Trecho da página.
O navio de guerra americano Sampson foi visto em um porto no Panamá na terça-feira
Getty Images via BBC
Donald Trump decidiu dar a notícia ele mesmo como presidente dos Estados Unidos: suas forças atacaram um barco no Caribe que vinha da Venezuela carregado de drogas, anunciou.
“Há muito tempo temos muitas drogas entrando em nosso país. E elas vêm da Venezuela e em grandes quantidades”, disse Trump aos repórteres na Casa Branca na terça-feira (2).
Mais tarde, o presidente acrescentou na plataforma Truth Social que o ataque foi lançado naquele mesmo dia, sob suas ordens, pelas forças militares dos EUA “contra os narcoterroristas do Trem de Aragua” que transportavam drogas em águas internacionais em direção ao seu país, 11 dos quais foram mortos.

[Registros de texto e de indicação de elementos]
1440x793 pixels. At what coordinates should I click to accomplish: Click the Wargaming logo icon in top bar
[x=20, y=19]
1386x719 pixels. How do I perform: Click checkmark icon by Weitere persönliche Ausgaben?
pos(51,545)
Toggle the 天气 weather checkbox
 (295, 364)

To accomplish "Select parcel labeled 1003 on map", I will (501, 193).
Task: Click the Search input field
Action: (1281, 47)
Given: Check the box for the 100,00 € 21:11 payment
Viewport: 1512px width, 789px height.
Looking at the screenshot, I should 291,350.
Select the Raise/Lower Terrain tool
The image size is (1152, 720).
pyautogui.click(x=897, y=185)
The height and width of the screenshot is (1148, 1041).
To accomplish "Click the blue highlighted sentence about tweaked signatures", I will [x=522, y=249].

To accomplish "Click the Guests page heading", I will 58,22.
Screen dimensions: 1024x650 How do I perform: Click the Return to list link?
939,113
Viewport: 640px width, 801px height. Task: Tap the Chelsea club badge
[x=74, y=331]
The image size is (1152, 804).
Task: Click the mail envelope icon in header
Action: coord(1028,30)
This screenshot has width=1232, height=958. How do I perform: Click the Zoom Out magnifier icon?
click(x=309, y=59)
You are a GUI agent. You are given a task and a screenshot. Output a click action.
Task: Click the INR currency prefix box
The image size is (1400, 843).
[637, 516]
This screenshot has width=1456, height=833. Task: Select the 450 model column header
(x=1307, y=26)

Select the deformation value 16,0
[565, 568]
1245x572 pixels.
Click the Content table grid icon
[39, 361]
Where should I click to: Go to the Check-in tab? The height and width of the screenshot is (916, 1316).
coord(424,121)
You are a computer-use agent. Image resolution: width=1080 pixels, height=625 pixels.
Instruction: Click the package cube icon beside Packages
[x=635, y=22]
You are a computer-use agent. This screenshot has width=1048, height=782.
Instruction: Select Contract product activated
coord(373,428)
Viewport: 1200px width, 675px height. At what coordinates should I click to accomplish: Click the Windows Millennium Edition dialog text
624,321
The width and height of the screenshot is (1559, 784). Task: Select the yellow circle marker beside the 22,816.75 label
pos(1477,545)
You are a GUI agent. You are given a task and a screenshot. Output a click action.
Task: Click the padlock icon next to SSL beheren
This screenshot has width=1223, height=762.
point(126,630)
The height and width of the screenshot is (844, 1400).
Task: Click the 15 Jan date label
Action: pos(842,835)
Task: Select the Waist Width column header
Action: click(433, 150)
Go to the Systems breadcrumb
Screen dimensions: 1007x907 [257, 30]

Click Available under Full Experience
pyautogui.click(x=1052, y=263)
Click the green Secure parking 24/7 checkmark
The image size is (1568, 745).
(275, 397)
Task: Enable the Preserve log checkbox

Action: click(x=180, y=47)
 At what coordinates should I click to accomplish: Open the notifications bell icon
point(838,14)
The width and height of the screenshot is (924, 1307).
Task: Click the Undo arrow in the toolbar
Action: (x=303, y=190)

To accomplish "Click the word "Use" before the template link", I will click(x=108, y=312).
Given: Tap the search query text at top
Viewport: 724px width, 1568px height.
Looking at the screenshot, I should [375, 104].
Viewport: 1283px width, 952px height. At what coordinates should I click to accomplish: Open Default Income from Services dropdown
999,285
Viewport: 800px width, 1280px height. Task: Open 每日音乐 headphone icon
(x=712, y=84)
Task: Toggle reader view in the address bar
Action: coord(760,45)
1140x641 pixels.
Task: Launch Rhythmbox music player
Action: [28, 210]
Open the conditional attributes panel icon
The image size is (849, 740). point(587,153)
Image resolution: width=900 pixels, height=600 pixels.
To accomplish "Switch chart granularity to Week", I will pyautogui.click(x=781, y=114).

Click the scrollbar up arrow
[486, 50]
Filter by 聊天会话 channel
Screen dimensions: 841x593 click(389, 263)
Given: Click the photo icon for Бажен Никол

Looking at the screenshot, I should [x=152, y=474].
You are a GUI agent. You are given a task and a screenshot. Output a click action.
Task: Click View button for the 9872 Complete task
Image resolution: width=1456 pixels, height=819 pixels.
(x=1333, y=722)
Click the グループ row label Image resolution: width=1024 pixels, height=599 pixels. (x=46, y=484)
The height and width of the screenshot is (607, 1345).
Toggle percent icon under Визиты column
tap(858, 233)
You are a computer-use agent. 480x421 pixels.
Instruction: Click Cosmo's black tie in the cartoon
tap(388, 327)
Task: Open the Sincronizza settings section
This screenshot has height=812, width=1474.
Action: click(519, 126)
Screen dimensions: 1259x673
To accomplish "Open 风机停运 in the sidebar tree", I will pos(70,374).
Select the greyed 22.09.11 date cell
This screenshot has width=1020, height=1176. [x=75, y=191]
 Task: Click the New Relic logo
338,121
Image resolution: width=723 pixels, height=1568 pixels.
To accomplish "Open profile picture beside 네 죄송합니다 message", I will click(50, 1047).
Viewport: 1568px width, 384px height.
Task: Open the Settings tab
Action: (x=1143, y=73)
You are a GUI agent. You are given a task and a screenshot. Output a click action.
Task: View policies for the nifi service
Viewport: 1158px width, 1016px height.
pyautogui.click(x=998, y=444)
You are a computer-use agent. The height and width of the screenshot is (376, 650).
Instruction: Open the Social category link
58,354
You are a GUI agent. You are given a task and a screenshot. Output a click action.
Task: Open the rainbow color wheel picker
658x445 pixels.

Problema curto 1. Como fica o trecho da notícia sobre o ataque no Caribe que vai de "Mais tarde, o" até "quais foram mortos." se "Truth Social" for renomeado para "X"?
Problema curto 2. Você pode reproduzir palavra por palavra os registros, do início até a linha que contém "Action: coord(1028,30)", inclusive?
O texto e os registros não têm nenhuma relação entre si.

Resposta correta 1.
Mais tarde, o presidente acrescentou na plataforma X que o ataque foi lançado naquele mesmo dia, sob suas ordens, pelas forças militares dos EUA “contra os narcoterroristas do Trem de Aragua” que transportavam drogas em águas internacionais em direção ao seu país, 11 dos quais foram mortos.

Resposta correta 2.
1440x793 pixels. At what coordinates should I click to accomplish: Click the Wargaming logo icon in top bar
[x=20, y=19]
1386x719 pixels. How do I perform: Click checkmark icon by Weitere persönliche Ausgaben?
pos(51,545)
Toggle the 天气 weather checkbox
 (295, 364)

To accomplish "Select parcel labeled 1003 on map", I will (501, 193).
Task: Click the Search input field
Action: (1281, 47)
Given: Check the box for the 100,00 € 21:11 payment
Viewport: 1512px width, 789px height.
Looking at the screenshot, I should 291,350.
Select the Raise/Lower Terrain tool
The image size is (1152, 720).
pyautogui.click(x=897, y=185)
The height and width of the screenshot is (1148, 1041).
To accomplish "Click the blue highlighted sentence about tweaked signatures", I will [x=522, y=249].

To accomplish "Click the Guests page heading", I will 58,22.
Screen dimensions: 1024x650 How do I perform: Click the Return to list link?
939,113
Viewport: 640px width, 801px height. Task: Tap the Chelsea club badge
[x=74, y=331]
The image size is (1152, 804).
Task: Click the mail envelope icon in header
Action: coord(1028,30)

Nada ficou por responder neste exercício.